Microsoft veteran joins Matter Labs to unlock 'holy grail' of web3 with zkSync
Microsoft veteran Vassilis Tziokas has joined Matter Labs as head of enterprise business development to drive enterprise adoption of web3 through zkSync's Ethereum Layer 2 scaling solution, aiming to unlock the "holy grail" of web3. Tziokas believes zkSync is the right protocol for secure and innovative solutions, despite challenges like vendor fragmentation and regulatory clarity, and highlights recent developments like the Buenos Aires government's ZK-based digital identity solution and Walmart's venture into the NFT space via Pudgy Penguins on zkSync.
🔥 Other Bits We're Excited About
Bitcoin ETF could boost crypto market by $1 trillion
A report from CryptoQuant predicts that if Bitcoin ETFs are approved next year, Bitcoin's market cap could reach $900 billion, almost doubling its current value. Furthermore, the influx of institutional funds into the digital asset market could boost the entire cryptocurrency market cap by $1 trillion, as several major Wall Street players seek approval for spot Bitcoin ETFs from the U.S. Securities and Exchange Commission.

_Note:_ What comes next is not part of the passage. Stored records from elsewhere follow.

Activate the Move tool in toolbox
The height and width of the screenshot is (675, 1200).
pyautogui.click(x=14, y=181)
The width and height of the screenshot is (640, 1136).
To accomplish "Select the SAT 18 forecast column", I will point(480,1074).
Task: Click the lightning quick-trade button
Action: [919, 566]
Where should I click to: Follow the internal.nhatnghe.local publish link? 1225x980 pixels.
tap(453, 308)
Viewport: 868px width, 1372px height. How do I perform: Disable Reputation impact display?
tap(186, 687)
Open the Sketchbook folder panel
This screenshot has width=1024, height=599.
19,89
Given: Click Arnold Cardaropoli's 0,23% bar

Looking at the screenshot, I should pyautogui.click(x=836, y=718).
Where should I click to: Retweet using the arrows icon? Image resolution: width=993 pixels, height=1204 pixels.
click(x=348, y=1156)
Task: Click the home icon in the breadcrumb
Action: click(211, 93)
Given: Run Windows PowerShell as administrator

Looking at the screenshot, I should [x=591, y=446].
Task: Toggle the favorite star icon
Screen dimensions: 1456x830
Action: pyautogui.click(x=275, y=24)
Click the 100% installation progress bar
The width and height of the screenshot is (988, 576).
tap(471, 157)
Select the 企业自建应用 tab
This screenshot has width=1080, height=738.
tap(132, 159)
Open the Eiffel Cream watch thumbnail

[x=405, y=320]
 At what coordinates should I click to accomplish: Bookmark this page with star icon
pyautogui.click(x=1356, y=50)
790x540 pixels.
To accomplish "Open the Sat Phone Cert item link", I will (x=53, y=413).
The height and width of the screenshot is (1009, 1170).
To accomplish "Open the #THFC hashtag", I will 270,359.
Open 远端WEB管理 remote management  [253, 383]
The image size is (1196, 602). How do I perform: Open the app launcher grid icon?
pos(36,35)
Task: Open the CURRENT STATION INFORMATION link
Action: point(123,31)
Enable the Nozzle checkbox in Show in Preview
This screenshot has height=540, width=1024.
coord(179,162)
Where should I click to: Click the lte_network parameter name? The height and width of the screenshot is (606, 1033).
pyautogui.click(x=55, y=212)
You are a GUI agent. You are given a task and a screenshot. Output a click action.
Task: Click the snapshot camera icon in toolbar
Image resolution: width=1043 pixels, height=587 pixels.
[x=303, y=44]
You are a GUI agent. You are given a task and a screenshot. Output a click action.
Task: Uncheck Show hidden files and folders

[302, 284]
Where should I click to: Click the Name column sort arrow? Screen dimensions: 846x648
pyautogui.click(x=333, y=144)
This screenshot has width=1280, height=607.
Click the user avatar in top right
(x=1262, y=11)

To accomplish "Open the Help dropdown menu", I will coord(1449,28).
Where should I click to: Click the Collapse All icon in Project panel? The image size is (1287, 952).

Tokenized RWAs could grow to a $10T Market by 2030 as Crypto converges to TradFi
The tokenized asset market, which includes real-world assets such as private equity and real estate on blockchain, could grow to $10 trillion by 2030 as traditional financial institutions adopt blockchain technology, according to digital asset manager 21.co. This convergence of cryptocurrency and traditional assets is experiencing significant growth, but challenges like regulations and standards may impede widespread tokenization adoption.
Token adoption grows as real-world assets move on-chain
The adoption of tokens is increasing as real-world assets, such as real estate and government bonds, are being digitized and transferred onto blockchain networks. This trend is driven by the growing interest from institutional investors, a demand for more transparent and sustainable returns, and clearer regulations in specific jurisdictions. Consequently, tokenized real-world assets have become an attractive investment option.